Re: A proposal to enhance RISC-V HPM (Hardware Performance Monitor)

Anup Patel

Hi Alan,


Thanks for the data points. The proposed SBI_PMU_COUNTER_CONFIG_MATCHING will helps us minimize SBI calls for configuring HPMEVENT CSR. I am not sure if you have considered latest SBI PMU extension proposal for benchmarking.


My question in-context of Hypervisors is still unanswered. The existing HPMCOUNTER CSRs are in read-only CSR range. We will need separate CSR range from S-mode Read-Write CSRs. Further, we will also need separate CSRs from HS-mode to save-restore VS-mode HPMCOUNTER CSRs states.


A more general question is that is it worth to add so many CSRs and add increase overhead for Hypervisors just to make HPMCOUNTER writeable form HS-mode and VS-mode. We should also consider the fact the Linux perf will be mostly used for debugging and analysis.





From: tech-privileged@... <tech-privileged@...> On Behalf Of alankao
Sent: 18 August 2020 14:12
To: tech-privileged@...
Subject: Re: [RISC-V] [tech-privileged] A proposal to enhance RISC-V HPM (Hardware Performance Monitor)



Hi Anup,


Fair enough.  Of course, your conclusion is totally correct: "we CAN EASILY set the HPM* ...," but the real question here is in point 1: Are counter updates really that in-frequent so?  So far, nobody provided any convincing pieces of evidence. Yet, I would like to share our findings from an out-of-the-box experiment.

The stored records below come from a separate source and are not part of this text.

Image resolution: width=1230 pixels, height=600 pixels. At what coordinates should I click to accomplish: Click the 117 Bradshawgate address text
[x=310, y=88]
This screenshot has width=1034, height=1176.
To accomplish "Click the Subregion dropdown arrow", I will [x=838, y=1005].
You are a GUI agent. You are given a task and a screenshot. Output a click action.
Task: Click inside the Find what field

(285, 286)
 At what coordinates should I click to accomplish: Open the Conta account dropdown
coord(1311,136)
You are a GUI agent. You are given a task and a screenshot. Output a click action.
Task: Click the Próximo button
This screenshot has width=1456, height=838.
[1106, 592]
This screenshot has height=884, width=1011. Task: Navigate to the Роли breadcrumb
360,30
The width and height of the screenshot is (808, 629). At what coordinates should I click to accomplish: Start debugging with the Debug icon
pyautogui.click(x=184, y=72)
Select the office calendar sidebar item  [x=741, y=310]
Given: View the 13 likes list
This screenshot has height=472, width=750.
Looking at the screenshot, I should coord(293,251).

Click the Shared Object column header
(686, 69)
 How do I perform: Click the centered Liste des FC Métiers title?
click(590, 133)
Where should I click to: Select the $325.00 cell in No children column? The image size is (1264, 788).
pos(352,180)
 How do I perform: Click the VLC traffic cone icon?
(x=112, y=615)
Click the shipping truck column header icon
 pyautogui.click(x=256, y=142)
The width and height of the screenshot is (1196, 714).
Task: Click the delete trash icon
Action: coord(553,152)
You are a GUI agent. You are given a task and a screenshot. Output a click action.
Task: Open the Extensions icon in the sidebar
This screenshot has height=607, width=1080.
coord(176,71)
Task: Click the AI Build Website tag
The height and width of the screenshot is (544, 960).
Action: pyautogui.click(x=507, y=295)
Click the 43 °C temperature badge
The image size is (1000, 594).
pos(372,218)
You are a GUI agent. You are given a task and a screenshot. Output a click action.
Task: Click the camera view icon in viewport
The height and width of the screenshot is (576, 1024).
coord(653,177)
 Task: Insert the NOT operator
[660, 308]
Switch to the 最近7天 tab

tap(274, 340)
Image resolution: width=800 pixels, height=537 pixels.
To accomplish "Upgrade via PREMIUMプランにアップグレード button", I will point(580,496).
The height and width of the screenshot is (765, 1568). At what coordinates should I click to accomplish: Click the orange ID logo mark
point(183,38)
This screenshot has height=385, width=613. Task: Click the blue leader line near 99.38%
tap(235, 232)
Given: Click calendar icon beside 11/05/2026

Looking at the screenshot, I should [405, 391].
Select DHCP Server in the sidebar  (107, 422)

The system for testing is a 4.17-based Linux branch which contains andes_pmu patch, running on our A27 design on FPGA.  The testing command was 


time perf record -e cache-references ./whestone


where "cache-references" is an andes_pmu cache event and the target program is a normal whestone executable.  We tested three different settings,


Baseline: all HPM CSRs are written in S-mode using plain csr_write.

SBI1: HPM counter CSRs are written with SBI calls.
SBI2: HPM counter and event CSRs are written with SBI calls.

We ran each of them 20 times and calculate the average of "real" part of the output.  It turns out that, (in seconds)
Baseline:  23.131
SBI1: 24.840 (increasing 7.4% more time from baseline)
SBI2: 25.691 (increasing 11.1% more time from baseline)

Considering the result, does the write-enable bit count as a benefit now?
Also, it's perfectly fine that QEMU virt platform doesn't support PMUs which allow S-mode to write HPM CSRs, so I don't think #279 answers #280 and #278.